Governor Pascual Avenue forms a major spine of Malabon connecting barangays Potrero, Tinajeros, Acacia, Tugatog, Catmon, Baritan and Concepcion. It travels in a roughly east–west orientation, following the curves of the Tullahan River from Potrero in the east to Concepcion in the west. From its eastern terminus at MacArthur Highway as a small traffic circle called Pinagtipunan Circle in Potrero, the avenue runs to the northwest for 1.4 km through mainly industrial areas across Malabon's largest village. At its east end, the Malabon Zoo and Potrero Elementary School are notable landmarks. It turns to the west-southwest by the GIC Compound Industrial Road and crosses the Philippine National Railways line below the elevated North Luzon Expressway Harbor Link, which marks the western boundary of Potrero.

From this junction, where the Governor Pascual railway station is located, the avenue serves as the dividing line between Tinajeros and Acacia and also links to the northern edge of Tugatog near the intersection of Marcelo H. del Pilar Street. Along this section of Governor Pascual Avenue are many commercial establishments, including Robinsons Town Mall Malabon. The avenue winds through the heavily populated village of Catmon, where the Malabon People's Park is on a small side road just off Sanciangco Street. It then heads for an open marshland just before crossing the Lambingan Bridge to Concepcion over the Tullahan River.

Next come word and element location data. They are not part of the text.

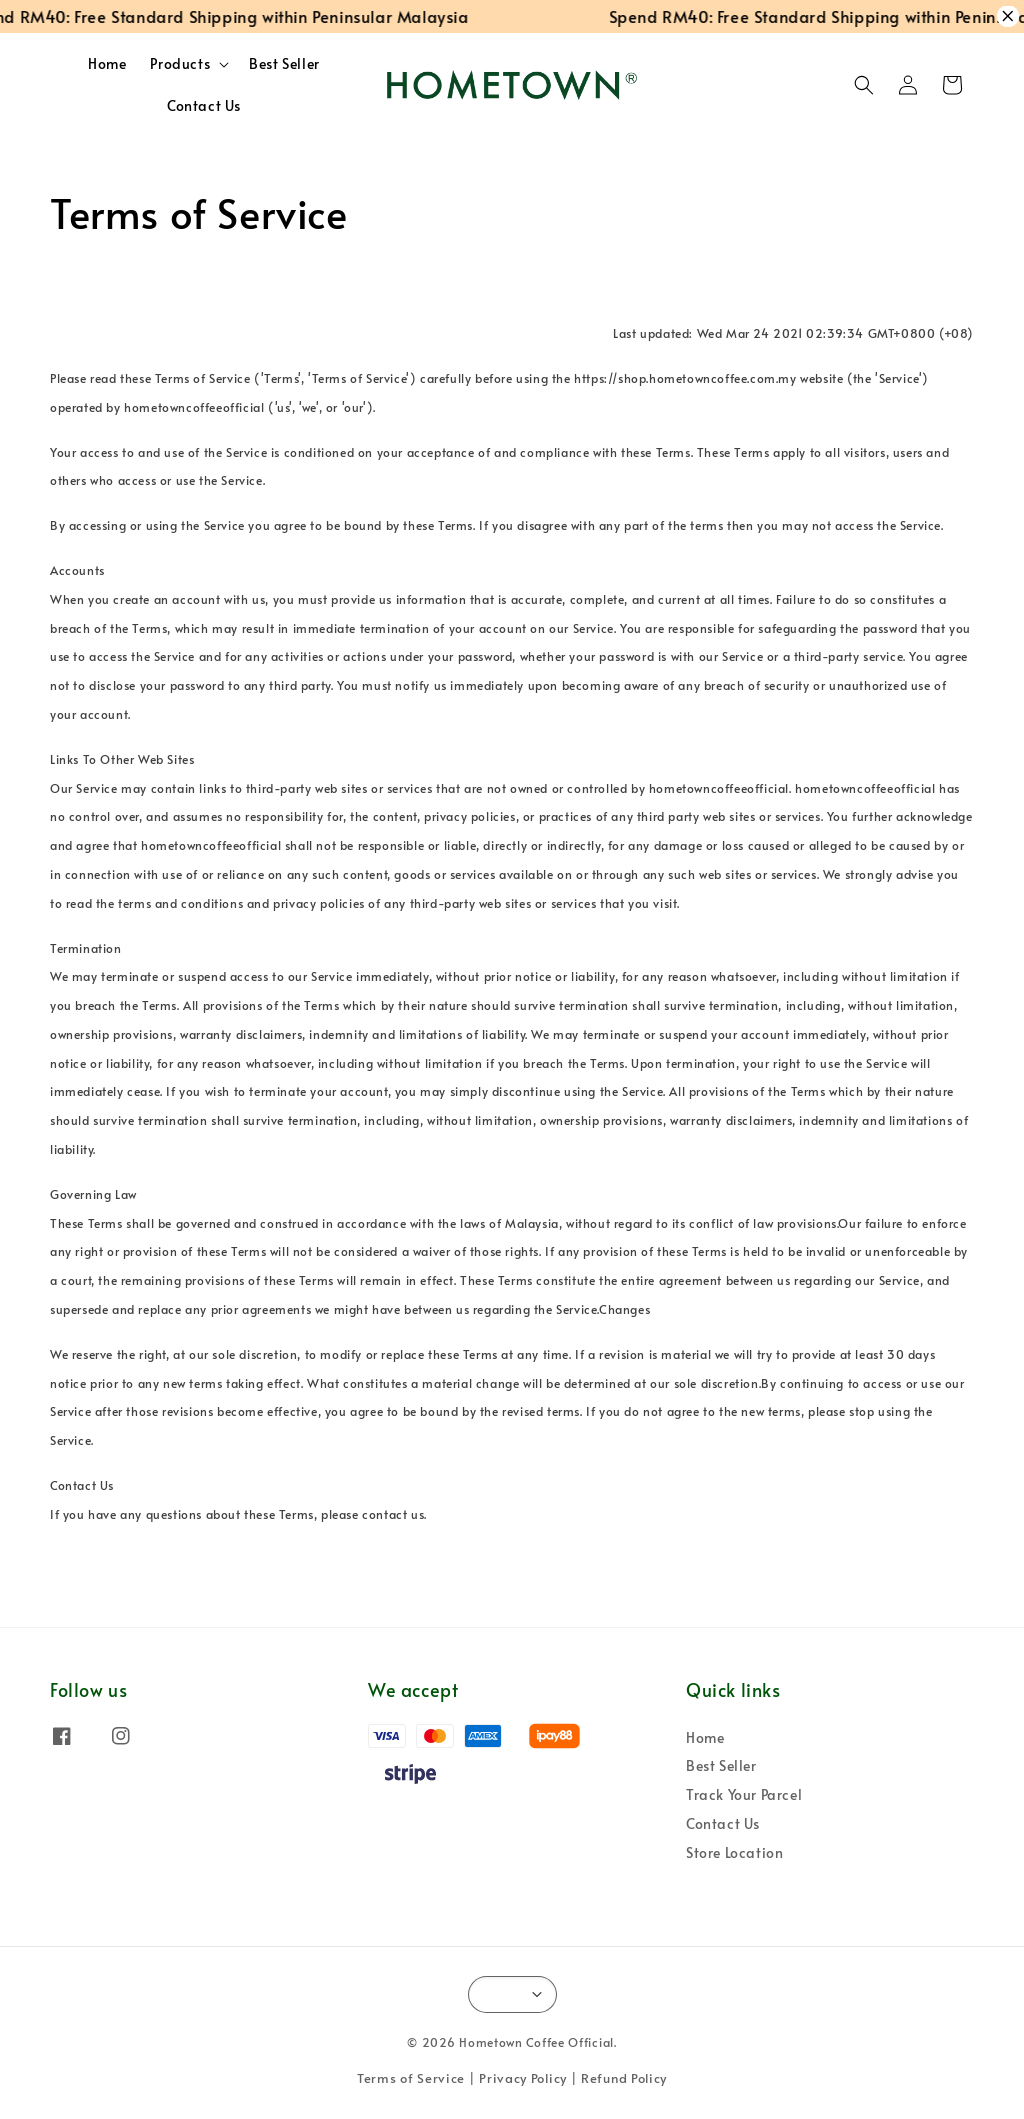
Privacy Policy (523, 2078)
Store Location (734, 1852)
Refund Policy (624, 2078)
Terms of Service (411, 2078)
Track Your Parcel (744, 1794)
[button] (864, 85)
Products (180, 64)
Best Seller (284, 63)
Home (107, 63)
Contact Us (204, 105)
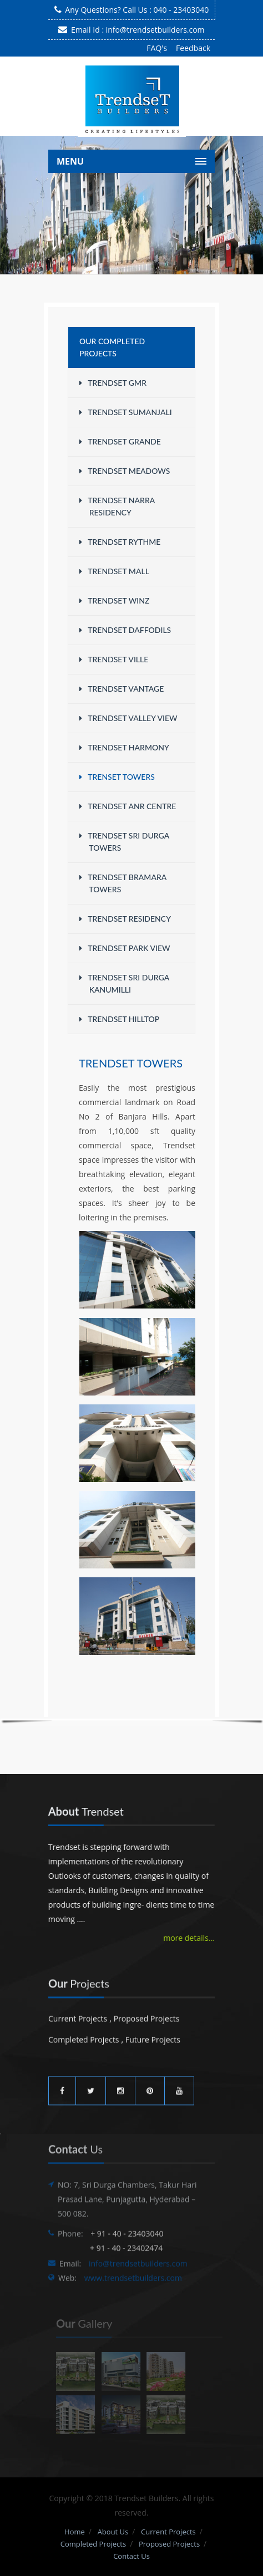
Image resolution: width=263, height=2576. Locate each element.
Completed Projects (83, 2036)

West of the Lambingan Bridge, the avenue runs along the boundary between Baritan on the north and Concepcion on the south. This section of the avenue north of Malabon's poblacion is known for its gastronomic culture and is home to several restaurants serving the city's native delicacies, such as kakanin and Pancit Malabon, including Dolor's at Bernardo Street and Nanay's Pancit Malabon at Santa Ana Street. It is also the location of the José Rizal campus of Arellano University and the City of Malabon Polytechnic Institute. The avenue terminates at General Luna Street just north of the Concepcion Public Market.